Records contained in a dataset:
┄┄┄┄┄┄┄┄┄┄┄┄┄┄┄┄┄┄┄┄
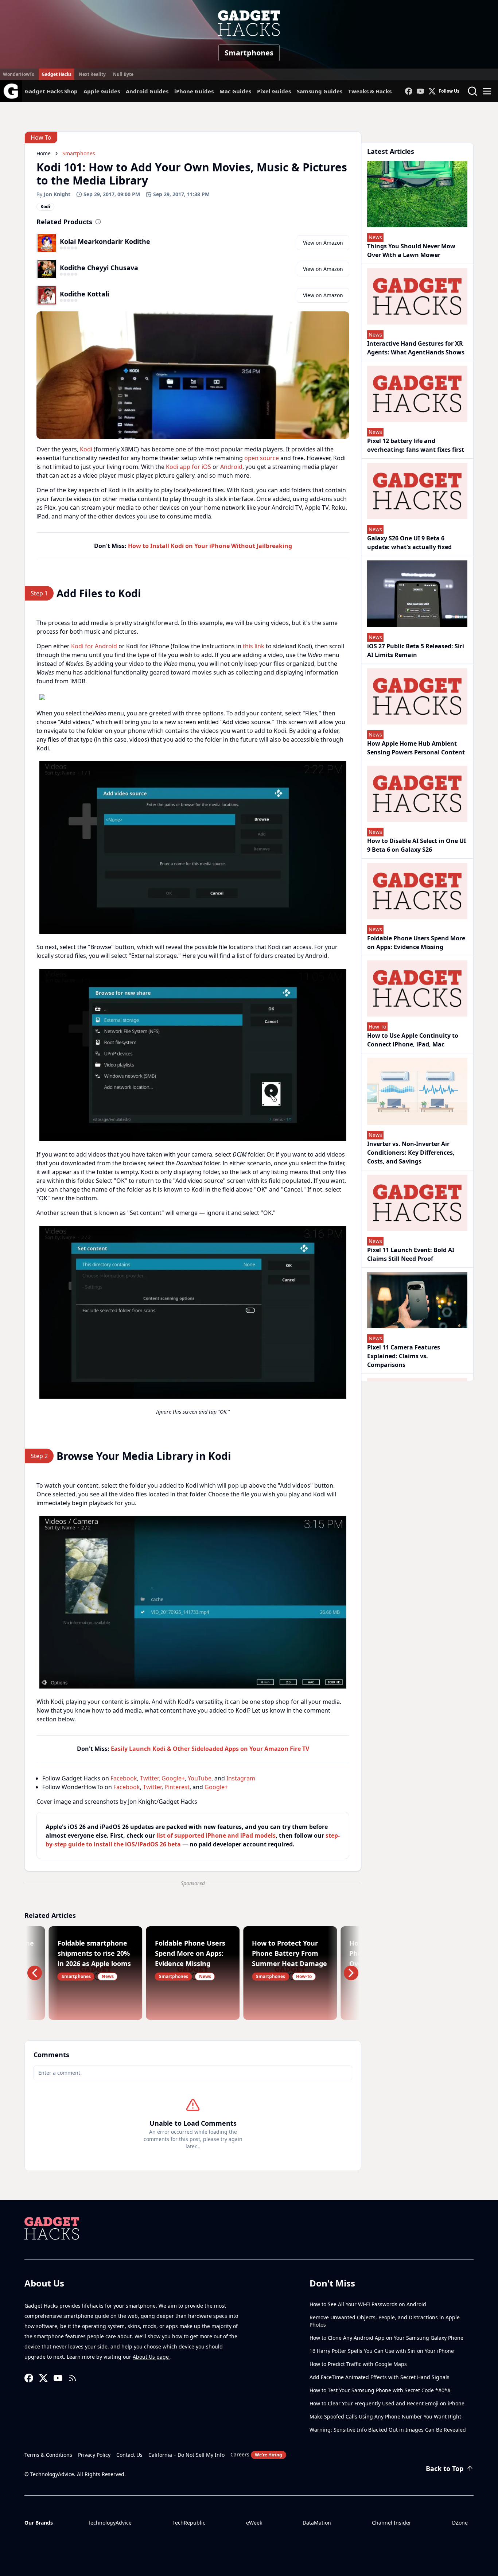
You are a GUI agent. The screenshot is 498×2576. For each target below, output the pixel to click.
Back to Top (444, 2468)
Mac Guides (235, 91)
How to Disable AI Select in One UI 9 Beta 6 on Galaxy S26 (416, 845)
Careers (256, 2454)
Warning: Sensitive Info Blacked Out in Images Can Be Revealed (388, 2429)
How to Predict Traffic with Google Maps (358, 2364)
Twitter (149, 1778)
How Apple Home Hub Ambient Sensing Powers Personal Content (416, 747)
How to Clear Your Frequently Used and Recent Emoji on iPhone (387, 2403)
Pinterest (177, 1787)
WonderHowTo (18, 74)
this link (253, 646)
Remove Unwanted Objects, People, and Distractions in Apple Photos (385, 2321)
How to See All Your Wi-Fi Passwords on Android (368, 2304)
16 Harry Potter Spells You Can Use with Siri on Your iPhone (382, 2350)
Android (231, 467)
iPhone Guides (194, 91)
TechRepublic (188, 2522)
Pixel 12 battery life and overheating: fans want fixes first (415, 445)
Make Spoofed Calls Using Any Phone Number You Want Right (385, 2416)
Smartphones (249, 53)
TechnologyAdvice (110, 2522)
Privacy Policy (94, 2454)
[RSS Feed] (72, 2378)
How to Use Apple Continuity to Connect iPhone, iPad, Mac (412, 1039)
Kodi (86, 449)
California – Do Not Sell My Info (186, 2454)
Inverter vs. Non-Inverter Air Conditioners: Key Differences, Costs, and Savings (411, 1152)
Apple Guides (101, 91)
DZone (460, 2522)
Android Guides (147, 91)
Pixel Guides (274, 91)
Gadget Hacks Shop (51, 91)
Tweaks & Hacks (370, 91)
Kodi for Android (94, 646)
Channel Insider (391, 2522)
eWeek (254, 2522)
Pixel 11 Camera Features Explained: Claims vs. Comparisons (403, 1356)
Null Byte (123, 74)
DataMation (317, 2522)
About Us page (151, 2356)
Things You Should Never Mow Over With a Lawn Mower (411, 250)
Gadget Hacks (56, 74)
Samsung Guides (319, 91)
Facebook (123, 1778)
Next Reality (92, 74)
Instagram (240, 1778)
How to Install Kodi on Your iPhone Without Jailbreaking (210, 546)
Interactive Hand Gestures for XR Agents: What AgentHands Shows (415, 347)
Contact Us (129, 2454)
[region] (192, 697)
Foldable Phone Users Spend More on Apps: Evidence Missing (416, 942)
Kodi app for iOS (188, 467)
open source (261, 458)
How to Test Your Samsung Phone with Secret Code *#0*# (380, 2390)
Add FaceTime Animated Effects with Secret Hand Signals (380, 2377)
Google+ (173, 1778)
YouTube (199, 1778)
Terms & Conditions (48, 2454)
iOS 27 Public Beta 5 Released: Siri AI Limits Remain (415, 650)
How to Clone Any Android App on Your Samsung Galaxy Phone (386, 2337)
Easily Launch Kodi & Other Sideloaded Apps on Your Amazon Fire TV (210, 1749)
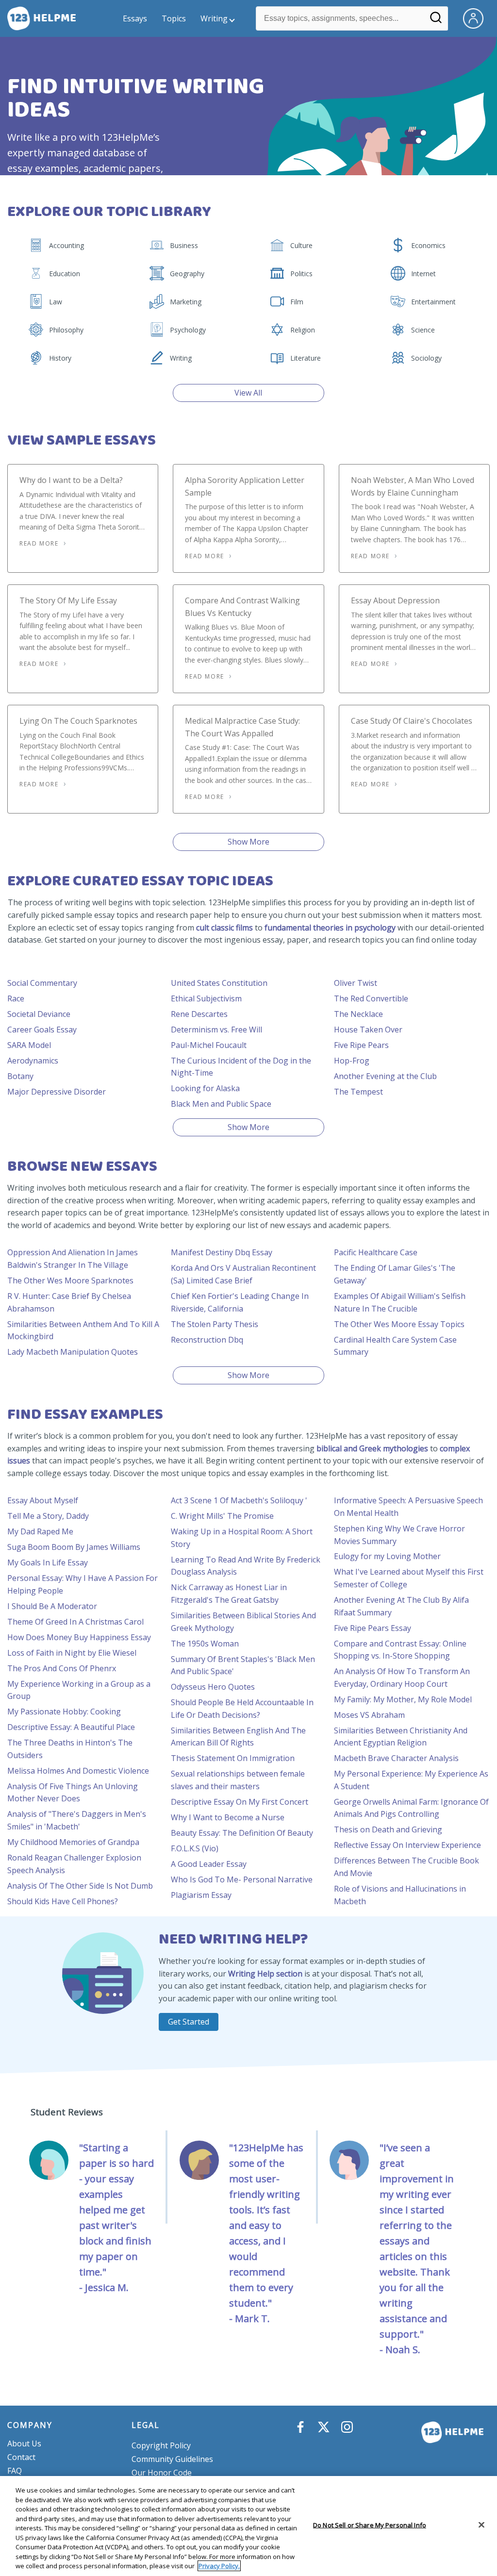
┄┄┄┄┄┄┄┄┄┄┄┄┄┄┄┄┄┄┄┄
EXERCISE REQUIREMENTS: Going over every line of the entries, tally those containing the string "iPhone" and report only the figure.

YOUR RESPONSE: 5